Russia rejects peacekeepers for Ukraine
February 19, 2015Russia's ambassador to the United Nations, Vitaly Churkin, accused Ukrainian President Petro Poroshenko late on Wednesday of putting at risk the entire peace process agreed in talks in Minsk a week ago, by calling for the deployment of UN-mandated peacekeepers to the war-torn region.
"When someone, instead of doing what he has signed up to, suggests a new scheme and so soon, that raises suspicions that he wants to destroy the Minsk accords," the state RIA Novosti news agency quoted Churkin as saying.
"If one proposes new schemes right away, the question arises if (the accords) will be respected," he added.
The pro-Russia rebels also rejected the idea of peacekeepers outright.
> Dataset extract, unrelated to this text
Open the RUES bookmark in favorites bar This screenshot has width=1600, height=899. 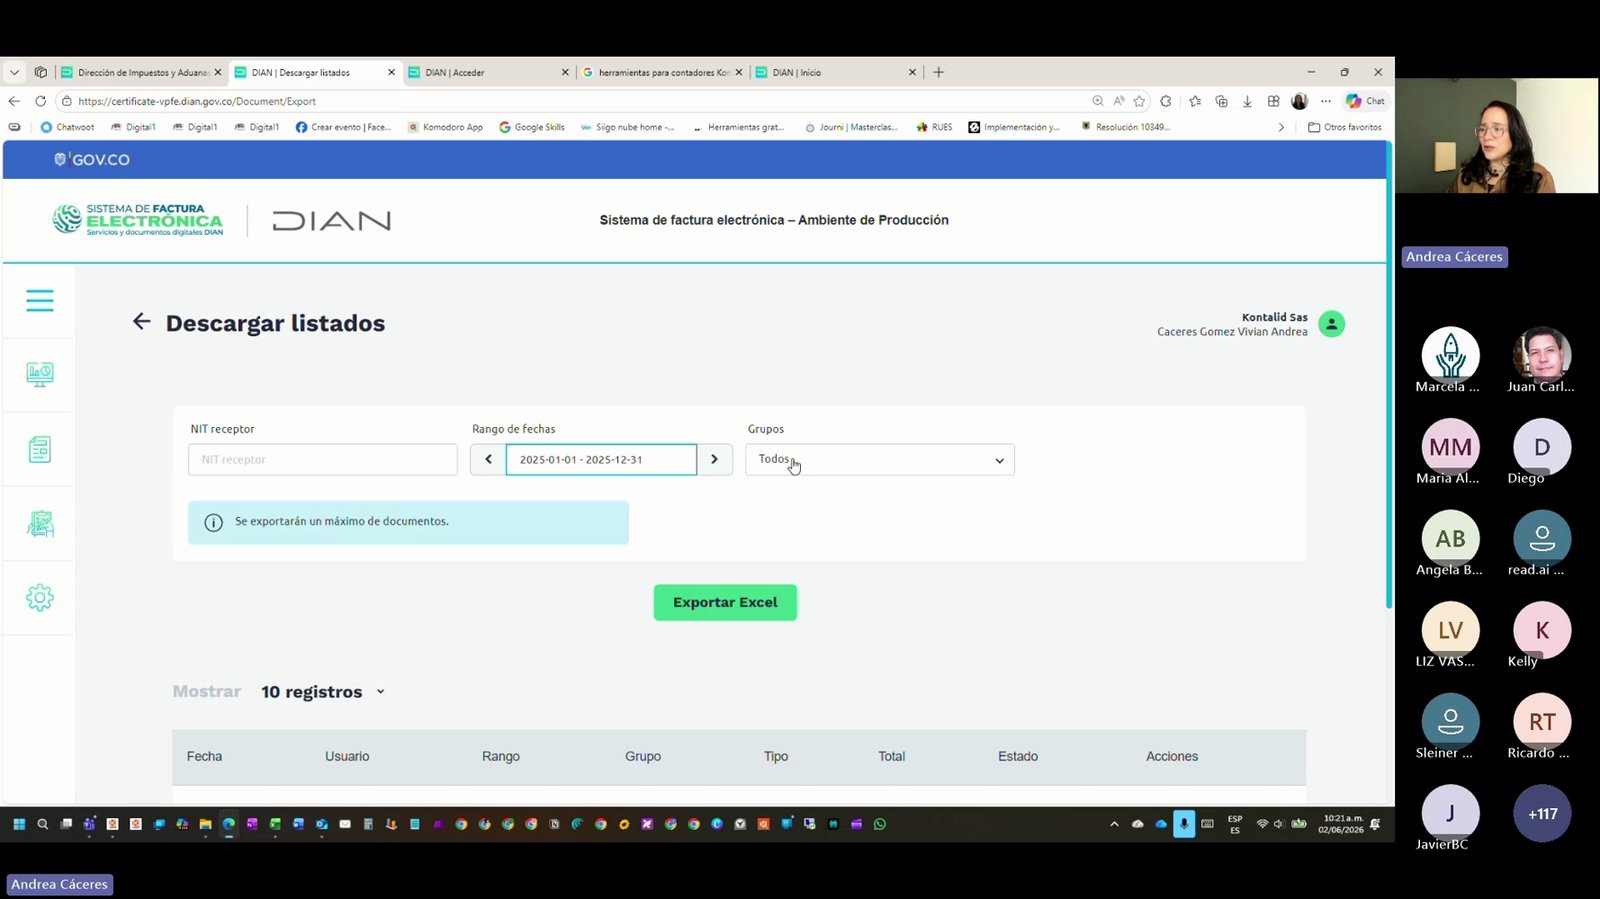(x=934, y=127)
"This is an actual violation of the package of measures to implement the Minsk agreement," senior separatist figure Denis Pushilin told RIA Novosti.
Poroshenko had called for UN-mandated peacekeepers to be deployed to the east of Ukraine after holding an emergency session of his national security and defense council in Kyiv late on Wednesday.
"The best format for us is a police mission of the EU," a statement posted on his website said. "It will be the most efficient guarantor of security in the situation when the word of peace is not observed either by Russia or by those who are supported by it."
Debaltseve falls
Earlier on Wednesday, Ukrainian troops were forced to pull out of the disputed town of Debaltseve, where they had been trying to repel an assault by pro-Russia fighters for several weeks. The rebels had insisted that Debaltseve, which was surrounded by separatist-held territory, was not part of the ceasefire agreed to in Minsk, while Ukraine insisted that it was.
On Thursday, the Reuters news agency cited an unnamed military source in Kyiv, who said that 14 Ukrainian soldiers had been killed and 173 wounded in the past 24 hours. No details have yet emerged from a telephone conversation that Poroshenko had planned to hold with German Chancellor Angela Merkel and French President Francois Hollande late on Wednesday.